Il en est de même pour les produits provenant des équipements de production d’énergie installés physiquement sur un immeuble utilisé pour les besoins d’une activité imposable dans la catégorie des bénéfices industriels et commerciaux, des bénéfices non commerciaux ou des bénéfices agricoles. Toutefois, lorsque l’immeuble est à usage mixte (habitation / professionnel) l’exonération prévue à l’article 35 ter s’applique à la fraction des produits pouvant être rattachée à la partie de l’immeuble affectée à l’habitation. Cette fraction est
déterminée forfaitairement au regard des superficies affectées à chacun de ces usages. La même proportion s’applique pour affecter les puissances à chacun de ces usages.

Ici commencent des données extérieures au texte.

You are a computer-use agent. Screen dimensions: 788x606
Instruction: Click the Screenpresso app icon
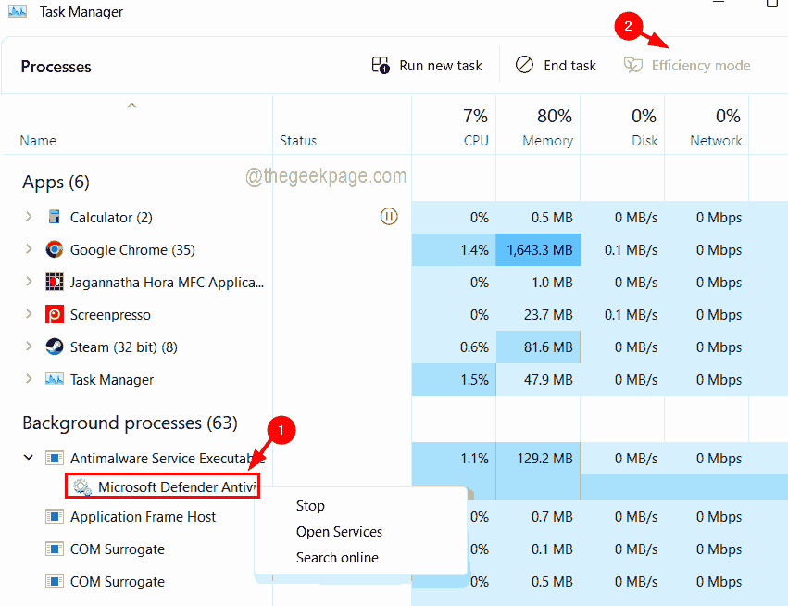point(54,314)
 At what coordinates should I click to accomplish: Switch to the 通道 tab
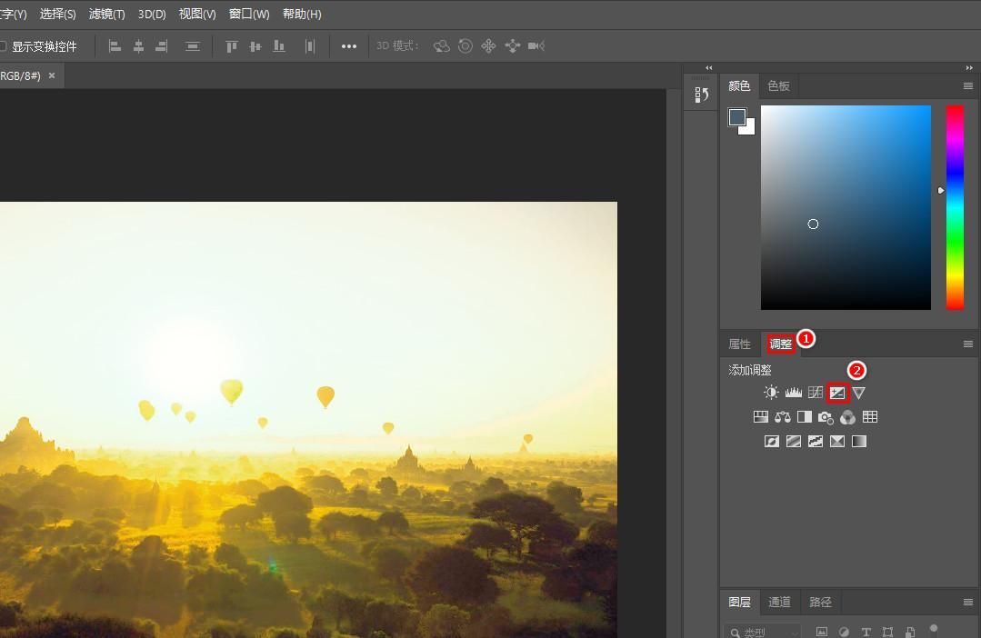(x=779, y=602)
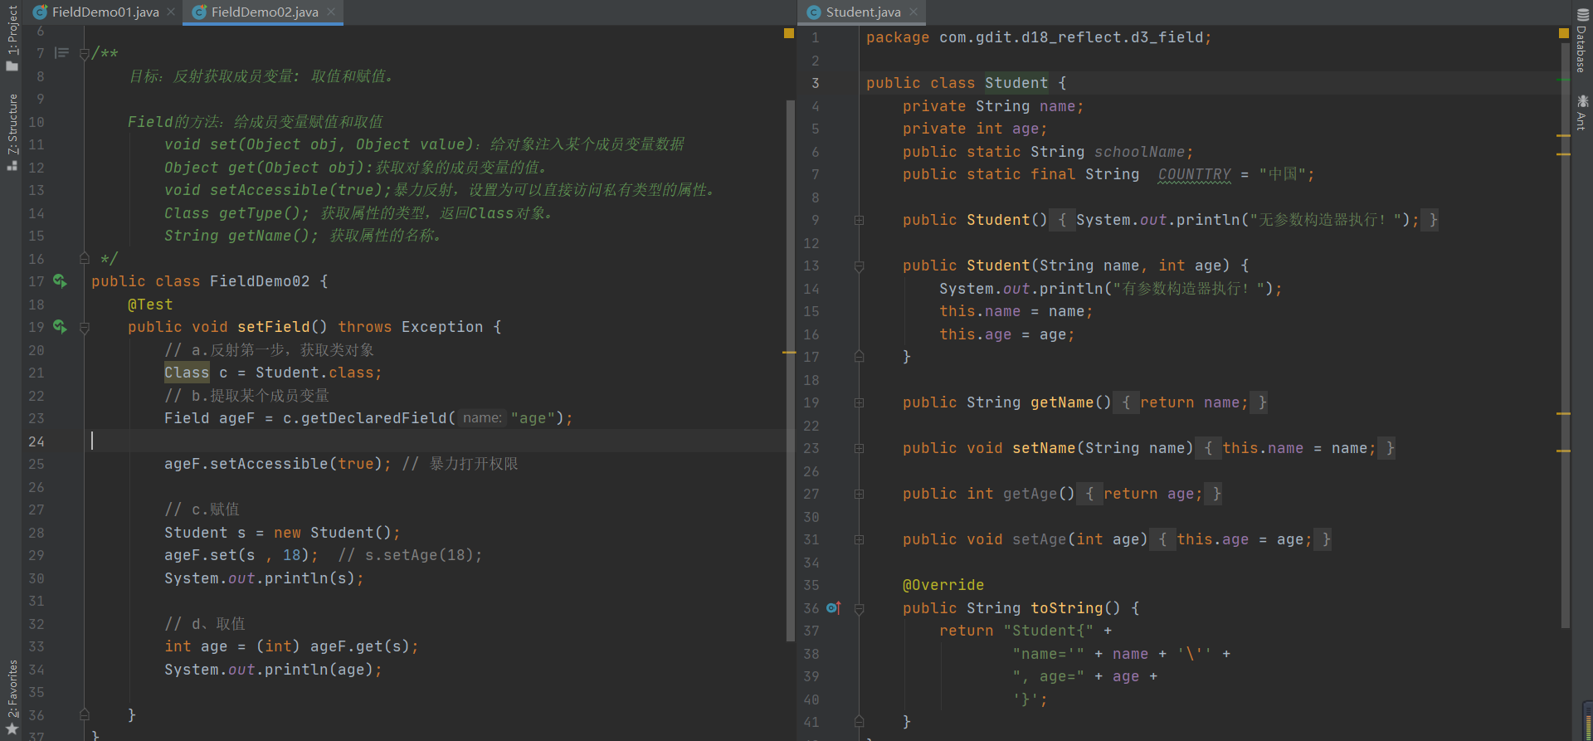Toggle rendered view of the doc comment
The image size is (1593, 741).
pyautogui.click(x=61, y=53)
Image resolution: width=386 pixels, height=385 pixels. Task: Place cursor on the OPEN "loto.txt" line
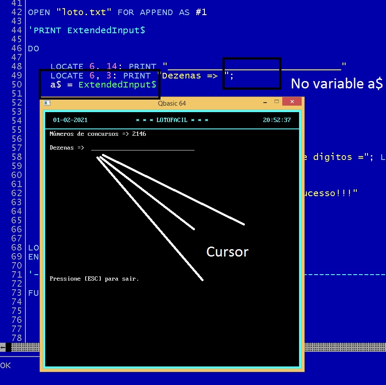click(x=117, y=12)
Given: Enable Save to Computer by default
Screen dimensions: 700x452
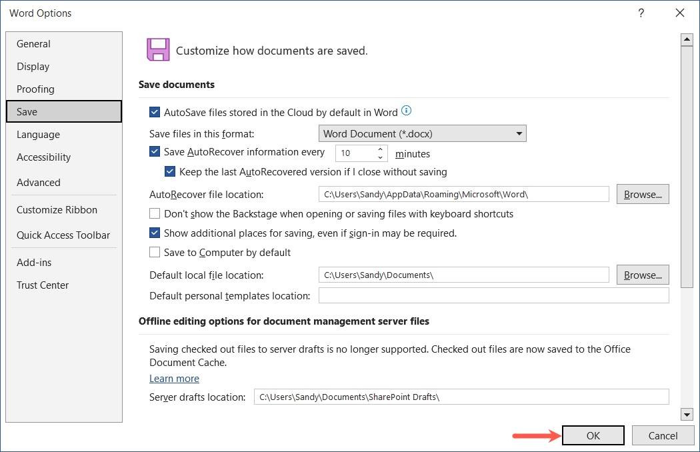Looking at the screenshot, I should click(x=154, y=252).
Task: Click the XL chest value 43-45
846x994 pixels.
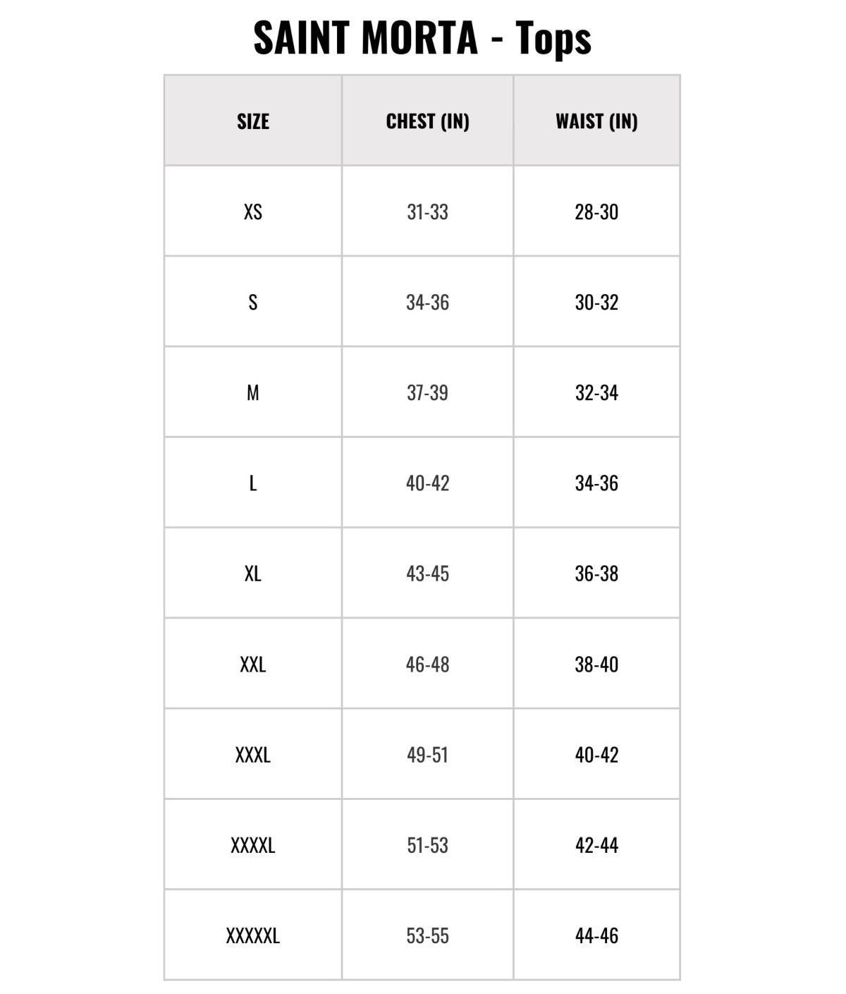Action: pyautogui.click(x=427, y=574)
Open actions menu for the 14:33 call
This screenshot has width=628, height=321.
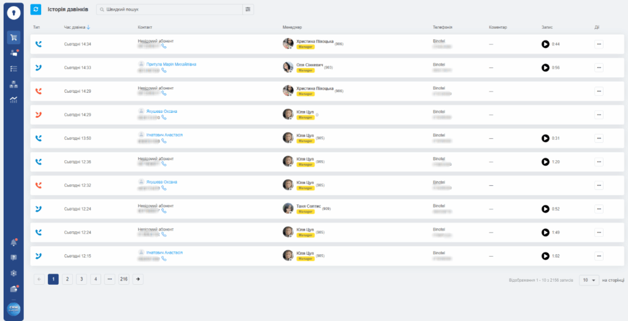point(599,68)
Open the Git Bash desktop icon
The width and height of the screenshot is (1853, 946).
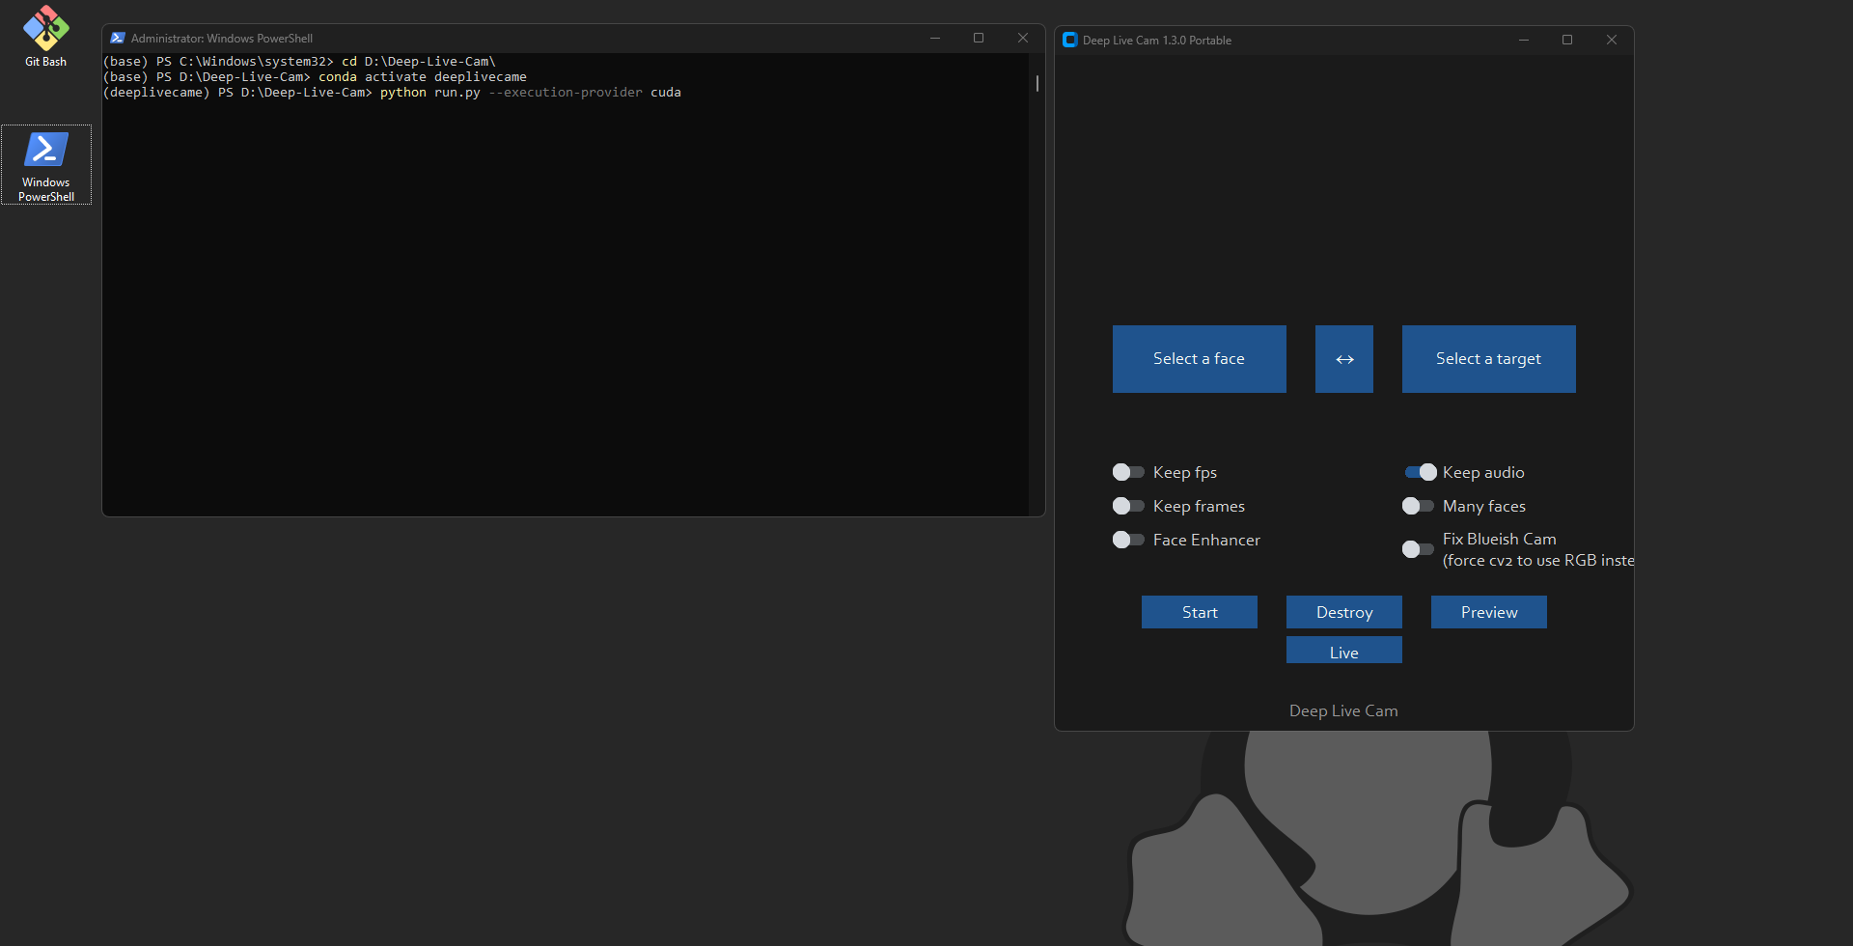pos(45,37)
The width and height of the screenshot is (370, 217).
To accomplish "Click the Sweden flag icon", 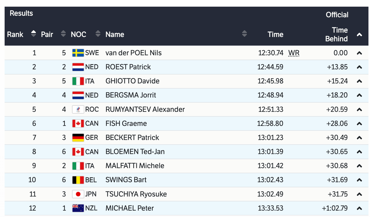I will pyautogui.click(x=78, y=53).
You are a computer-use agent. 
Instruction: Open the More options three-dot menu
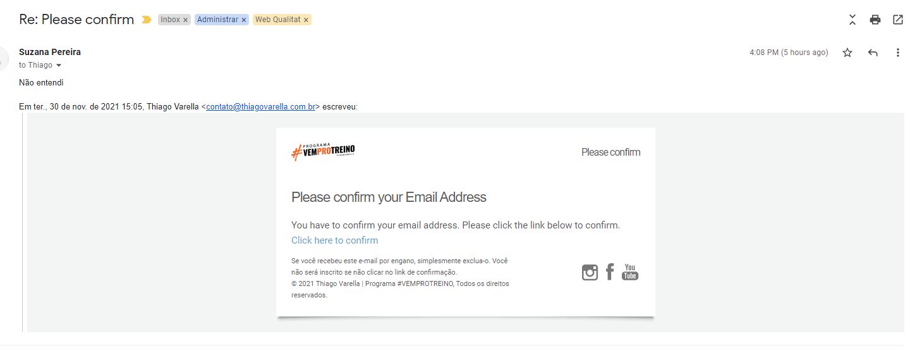click(x=898, y=53)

En cas de pluralité d’installations de production d’électricité, dont l’une est affectée à l’exercice d’une activité professionnelle, il est précisé que l’installation entièrement affectée à l’exercice d’une activité professionnelle n’est pas prise en compte pour l’appréciation de la condition relative au nombre de points de raccordement.

Régime fiscal des produits

Lorsque les conditions prévues à l’article 35 ter sont remplies, les produits issus de la vente d’électricité par les personnes physiques sont exonérés d’impôt sur le revenu. Dans le cas contraire, ces produits relèvent du régime des bénéfices industriels et commerciaux et sont imposables dans les conditions de droit commun.

Entrée en vigueur

Ces dispositions s’appliquent à compter de l’imposition des revenus de l’année 2008.

L’article 6 de la loi de finances pour 2009 (n° 2008-1425 du 27 décembre 2008) a modifié le 4 de l’article 39 du code général des impôts afin d’exclure expressément du champ de ses dispositions, d’une part, les résidences servant d’adresse ou de siège de l’entreprise en application des articles L. 123-10 et L. 123-11-1 du code de commerce et, d’autre part, les résidences faisant partie intégrante d’un établissement de production et servant à l’accueil de la clientèle.

Désormais, les dépenses afférentes à ces résidences sont déductibles dans les conditions de droit commun.

Ces dispositions s’appliquent aux exercices clos à compter du 28 décembre 2008.

Le BOI 4 C-5-09 commente les modifications ainsi apportées au 4 de l’article 39 du code général des impôts.